▶ Work order
Every line holding the word "agent" should be copied from the material.

▶ Entries provided
================================

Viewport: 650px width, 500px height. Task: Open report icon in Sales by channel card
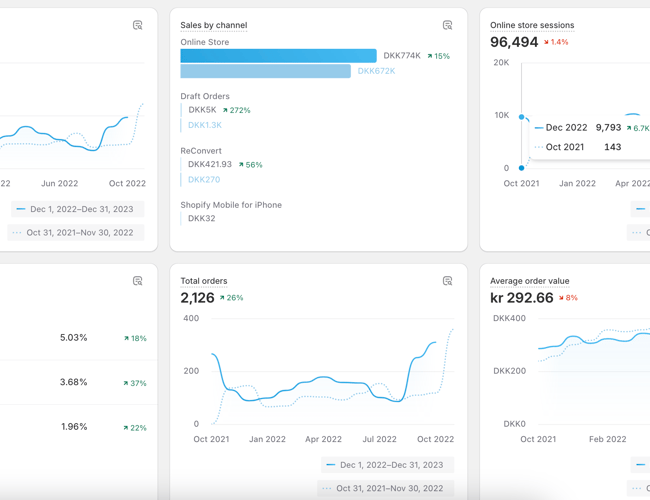[x=447, y=25]
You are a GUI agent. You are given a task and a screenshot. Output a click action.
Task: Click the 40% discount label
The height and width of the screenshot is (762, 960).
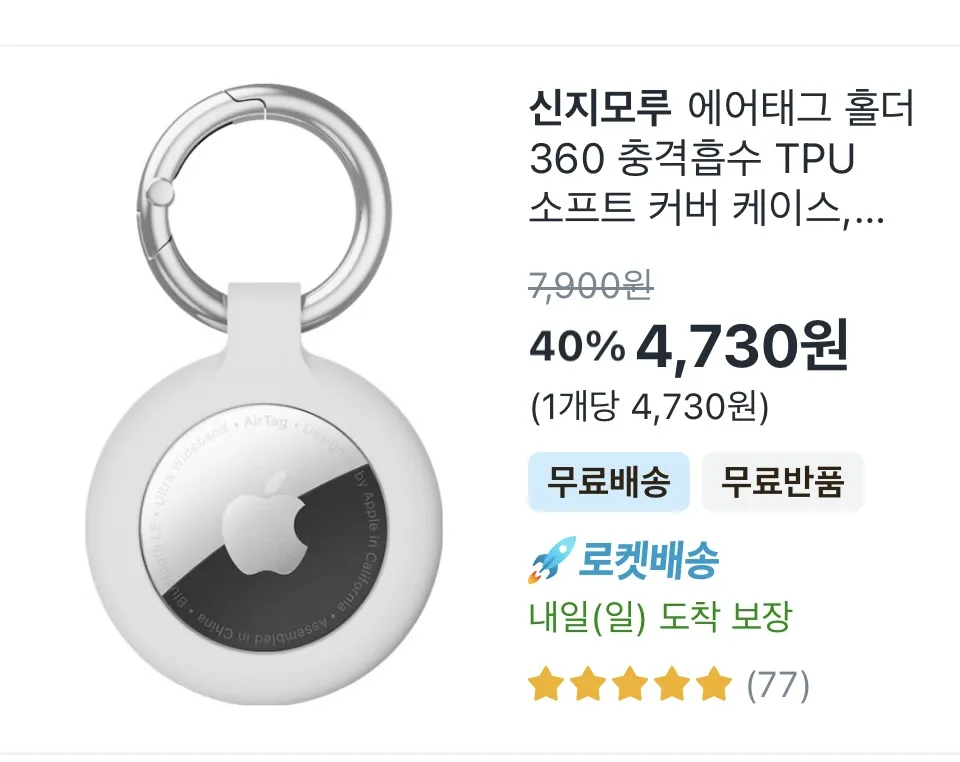[577, 346]
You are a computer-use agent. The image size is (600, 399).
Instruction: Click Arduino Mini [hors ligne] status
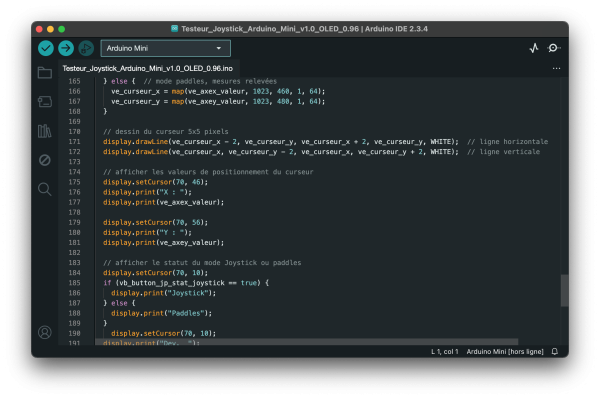(x=505, y=352)
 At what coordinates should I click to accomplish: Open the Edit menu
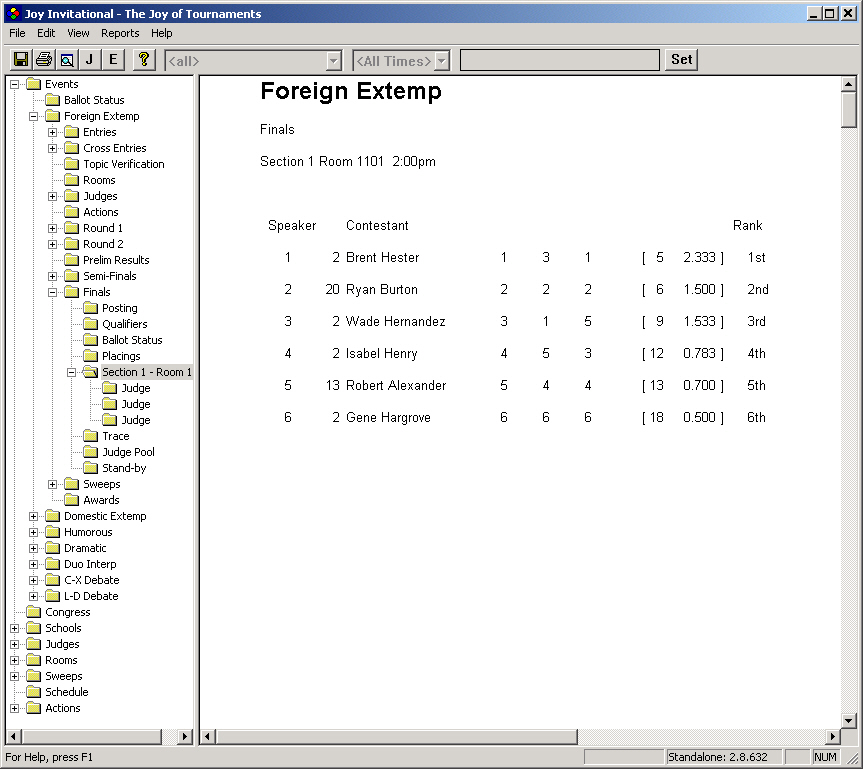tap(46, 33)

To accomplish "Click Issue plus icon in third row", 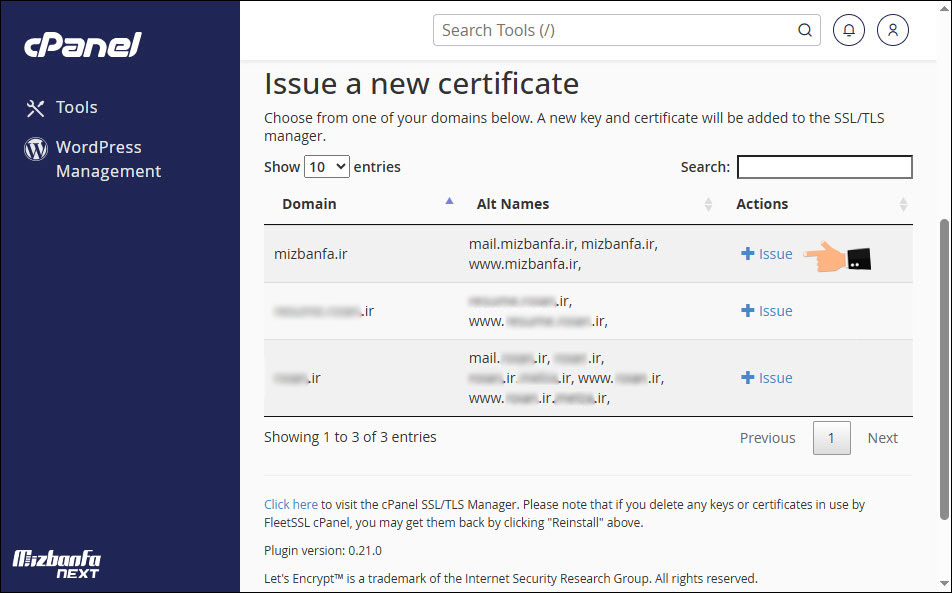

================================

▶ Finished task
You are a GUI agent. You are given a task and a screenshot. Output a click action.
You are a computer-use agent. The image size is (600, 399).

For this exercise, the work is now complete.